Excerpted text:
▬▬▬
How to build a millivolt signal conditioning circuit with compensation?

Thread Starter

anoopak

Joined Nov 24, 2023
36
I want to build a miniature circuit which perform the following:
  • Measure a voltage signal between 0-20 millivolt DC signal
  • Measure a voltage signal between 0-24 V DC signal
  • Calculating a compensation factor as K = a Constant/voltage measured at step2
  • Multiply the compensation factor K with millivolt signal of step1
  • Transmit value got in step4 as standard 4-20Ma[500 Ohm] /RS485 signals
I want the circuit to be made on a single board with ICs [as tiny as possible].
Thank you.
 

crutschow

Joined Mar 14, 2008
33,962
The simplest solution would be to use a small microprocessor with a built-in A/D converter.
You would need to add an op amp amplifier to boost the 20mV signal to several volts for the A/D to read accurately.
Transmit value got in step4 as standard 4-20Ma[500 Ohm] /RS485 signals
4-20mA is an analog signal while RS485 is a digital signal, so which do you want?
 

Thread Starter

anoopak

Joined Nov 24, 2023
36
The simplest solution would be to use a small microprocessor with a built-in A/D converter.
You would need to add an op amp amplifier to boost the 20mV signal to several volts for the A/D to read accurately.
4-20mA is an analog signal while RS485 is a digital signal, so which do you want?
▬▬▬
Collected material:

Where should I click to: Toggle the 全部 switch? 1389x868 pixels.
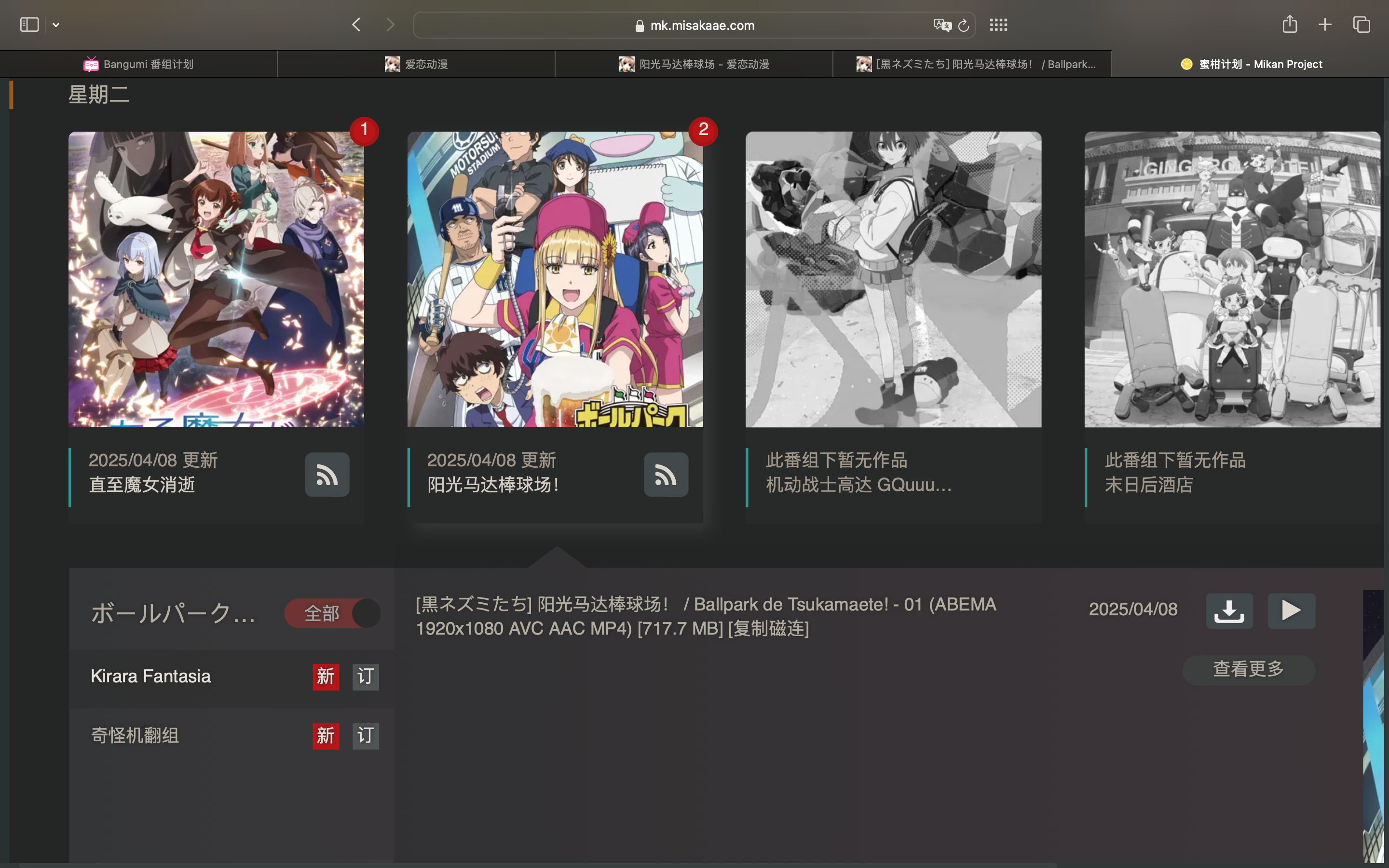coord(333,613)
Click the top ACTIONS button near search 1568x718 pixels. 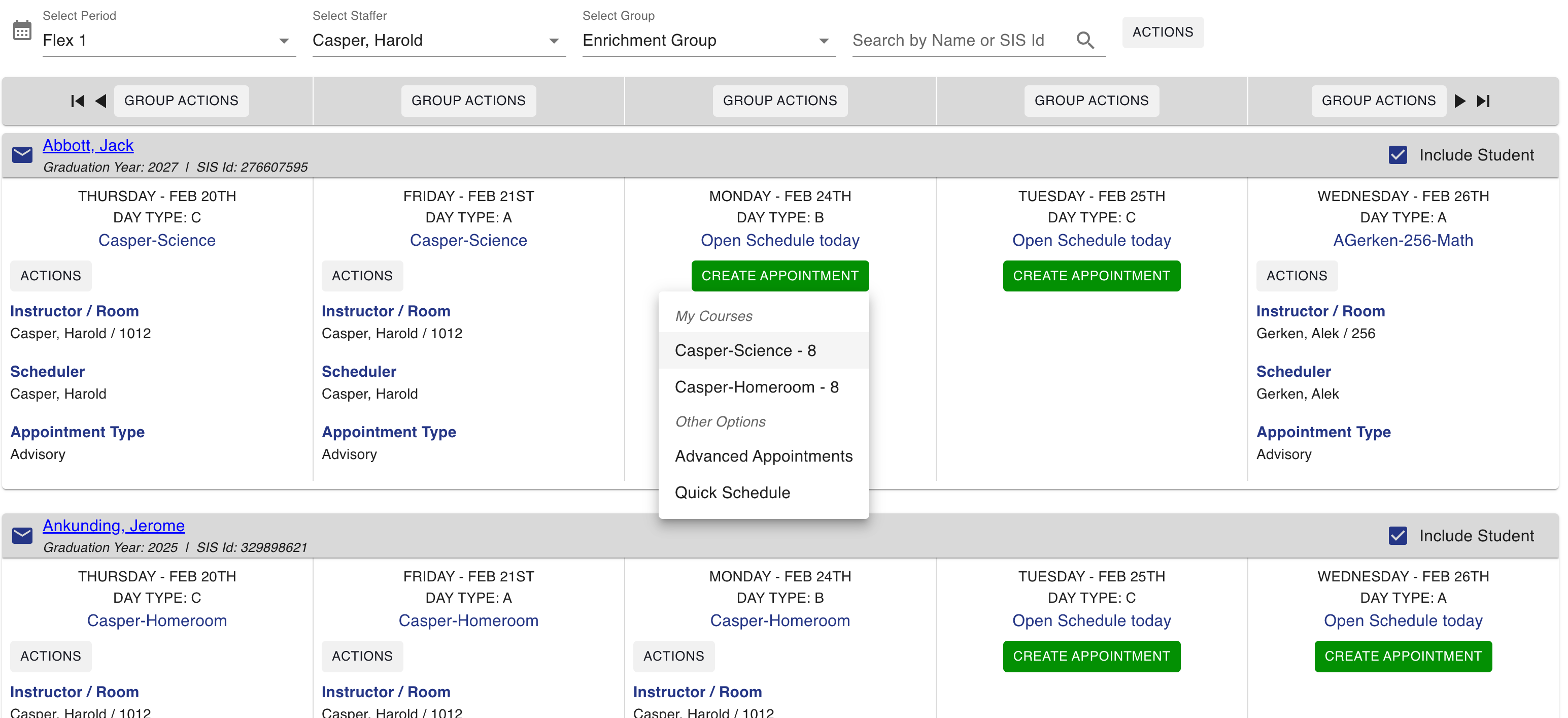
▬▬▬
Work to be completed: Write the next part of the forum thread about building a millivolt signal conditioning circuit, starting after its last sentence. The material comes from a separate source.

Answer to the task:
RS485 is preferred. Any suggestions for opamp and microprocessor
 

crutschow

Joined Mar 14, 2008
33,962
Any suggestions for opamp and microprocessor
Assuming you want to have just one power supply, a low offset voltage, rail-to-rail type op amp would likely be best, such as shown in this search.

I'm not familiar with what would be the best micro for your purpose, but some knowledgeable person on this forum will likely help you with that.

What resolution/accuracy do you want?
Please don't state more than you actually need if you want a simple, low-cost system.
 
Last edited:

Ian0

Joined Aug 7, 2020
9,428
For similar applications I use Microchip's MCP60xy series. where "x" represents the speed option and "y" represents the number of devices in the package.
The 6064 is a quad that is quick enough for most mains and DC monitoring applications. 6074 is a faster, quieter one.
 

Thread Starter

anoopak

Joined Nov 24, 2023
36
Assuming you want to have just one power supply, a low offset voltage, rail-to-rail type op amp would likely be best, such as shown in this search.

I'm not familiar with what would be the best micro for your purpose, but some knowledgeable person on this forum will likely help you with that.

What resolution/accuracy do you want?
Please don't state more than you actually need if you want a simple, low-cost system.
Resolution required is 1/2000 [i.e. 10 microvolt] [bare minimum]
 

Thread Starter

anoopak

Joined Nov 24, 2023
36
In that case, what is your source impedance, operating temperature and your measurement bandwidth, as component noise will start to become important.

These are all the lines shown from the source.